Bam4d / Griddly

A grid-world game engine for game AI research
https://griddly.readthedocs.io
MIT License
233 stars 24 forks source link

GDY game functions are triggering in a undesirable order #222

Open aadharna opened 2 years ago

aadharna commented 2 years ago

So, this started with me trying to figure out if the RANGE_BOX_AREA was actually a box because I was noticing some weird behavior where the spider was nearby (within a box of size 2 from) the gnome while the gnome's light was on but the reward I was getting was as if the spider was not nearby (see picture).

I have three functions: a: exposed to the user; flips a local agent boolean b: Internal; checks a TRIGGER call, flips a local agent boolean. called when the spider is nearby c: Internal; returns reward to the user based off of above variables; called everyframe

I eventually noticed that the functions being called were doing so in a bad ordering.

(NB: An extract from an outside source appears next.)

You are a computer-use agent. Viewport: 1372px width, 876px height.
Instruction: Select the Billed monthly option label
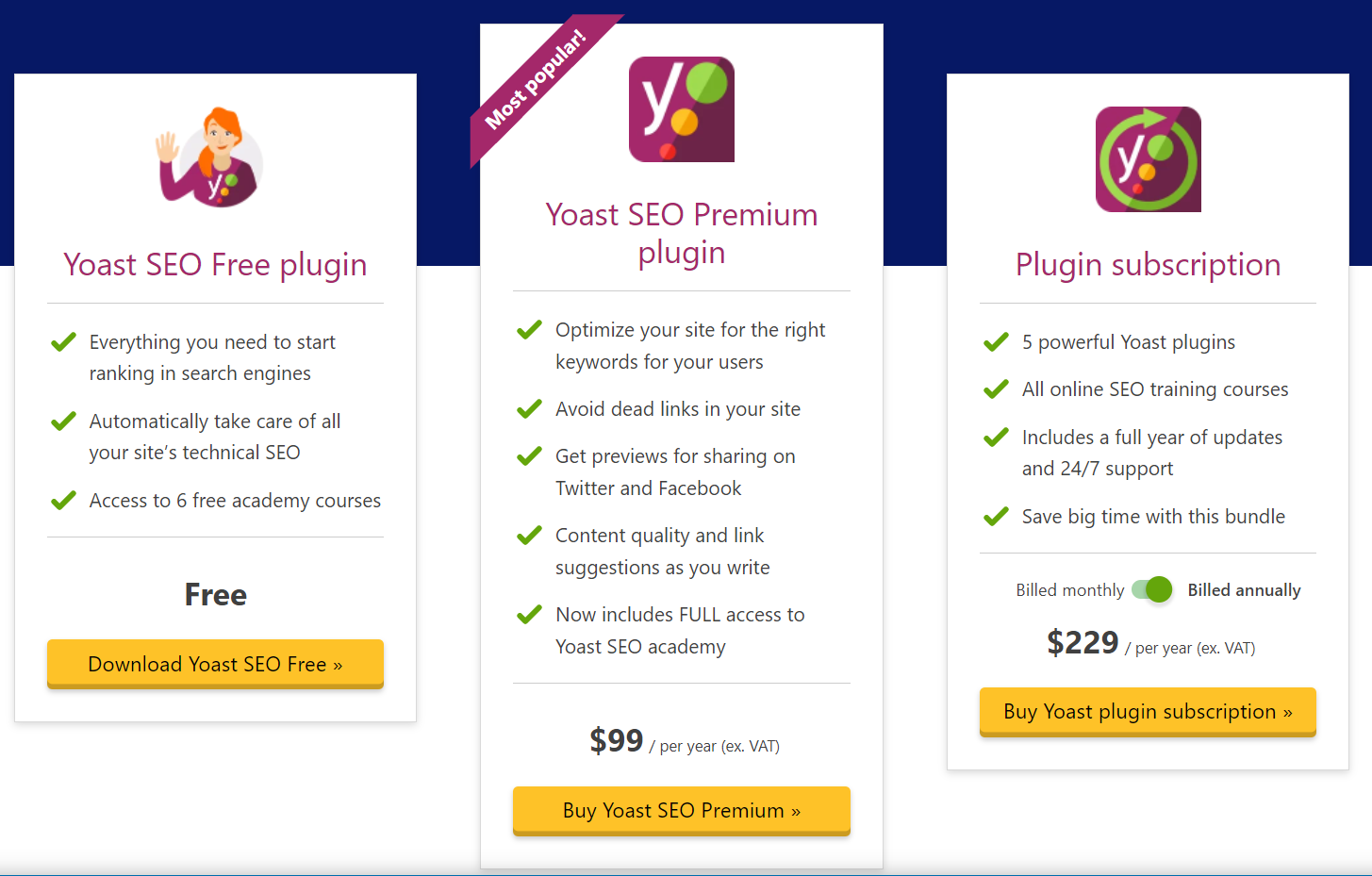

I need the function to go a -> b -> c, but griddly runs them as a -> c -> b

If I call function c from b, the ordering is correct, but because the trigger only goes off when the object in question is in range, then I cannot provide reward for if the object is out of range (a necessary case with negative rewards). If you call c from b, then while the spider is not nearby, function c will never get called which means that the gnome can freely turn/leave on its light without punishment.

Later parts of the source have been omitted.